**What is being asked**
Copy exactly and only the lines running from the one that contains "The width and" to the final line of the data below, without the pictures.

====

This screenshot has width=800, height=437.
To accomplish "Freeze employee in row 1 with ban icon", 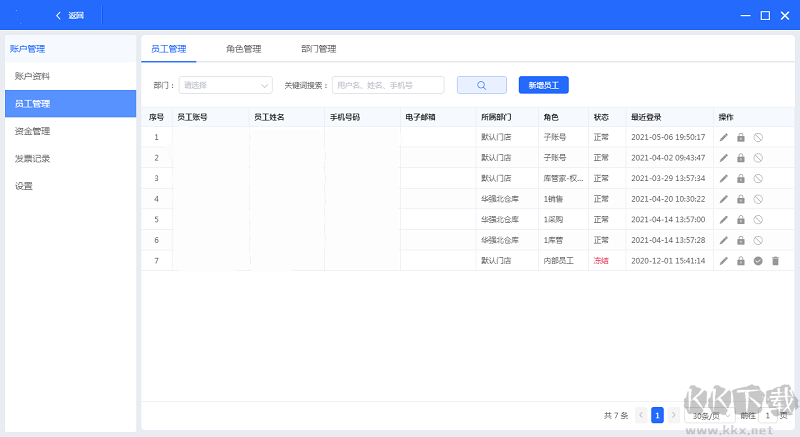I will [758, 137].
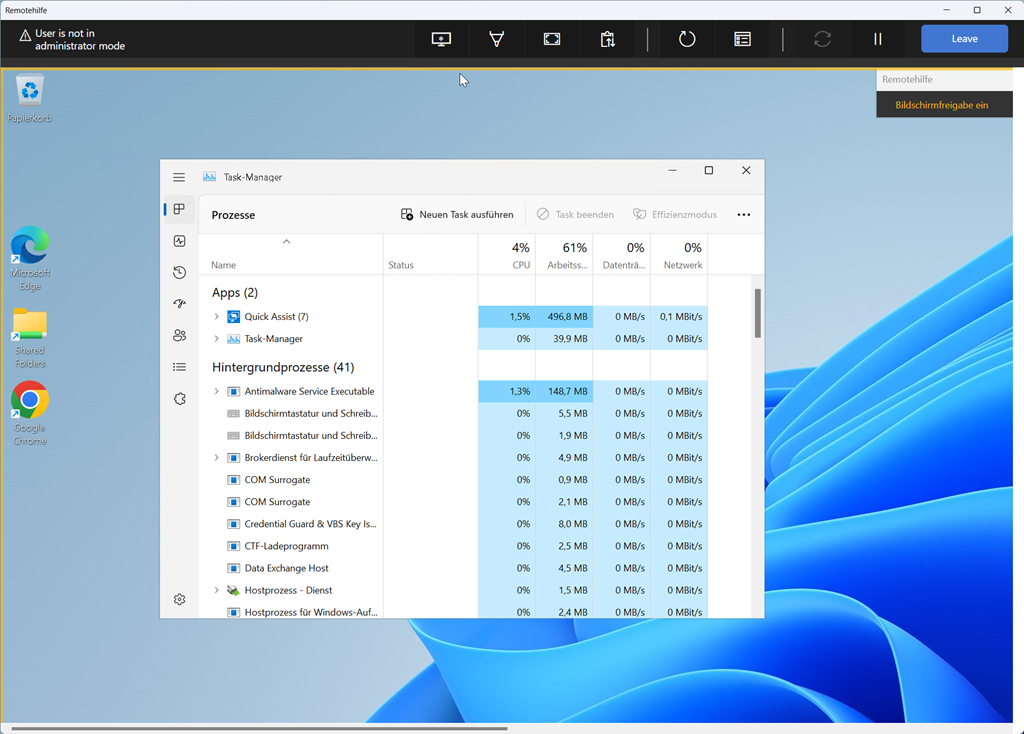Open Users page in Task Manager sidebar
The height and width of the screenshot is (734, 1024).
(179, 336)
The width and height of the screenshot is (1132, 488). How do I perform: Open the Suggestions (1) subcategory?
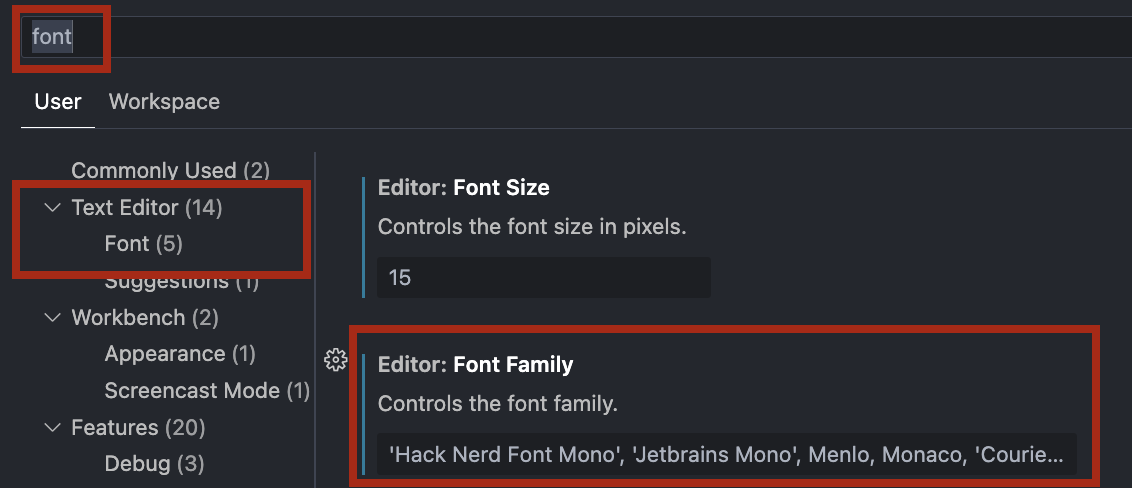(x=182, y=281)
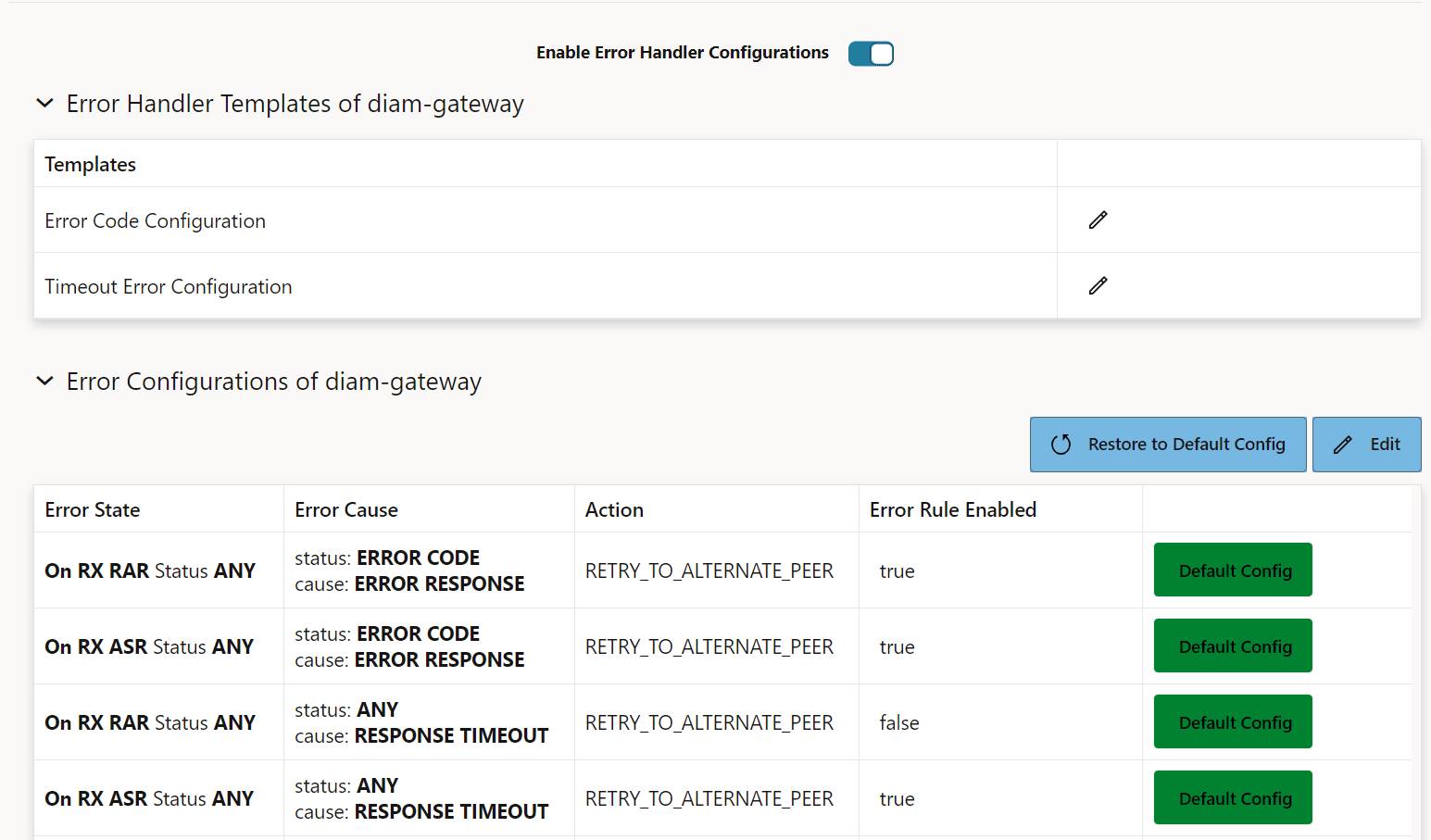Collapse Error Handler Templates of diam-gateway section
Viewport: 1431px width, 840px height.
pyautogui.click(x=44, y=103)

====

**Final answer**
The width and height of the screenshot is (1132, 488). How do I perform: Open the Suggestions (1) subcategory?
(x=182, y=281)
Collapse Error Handler Templates of diam-gateway section
Viewport: 1431px width, 840px height.
pyautogui.click(x=44, y=103)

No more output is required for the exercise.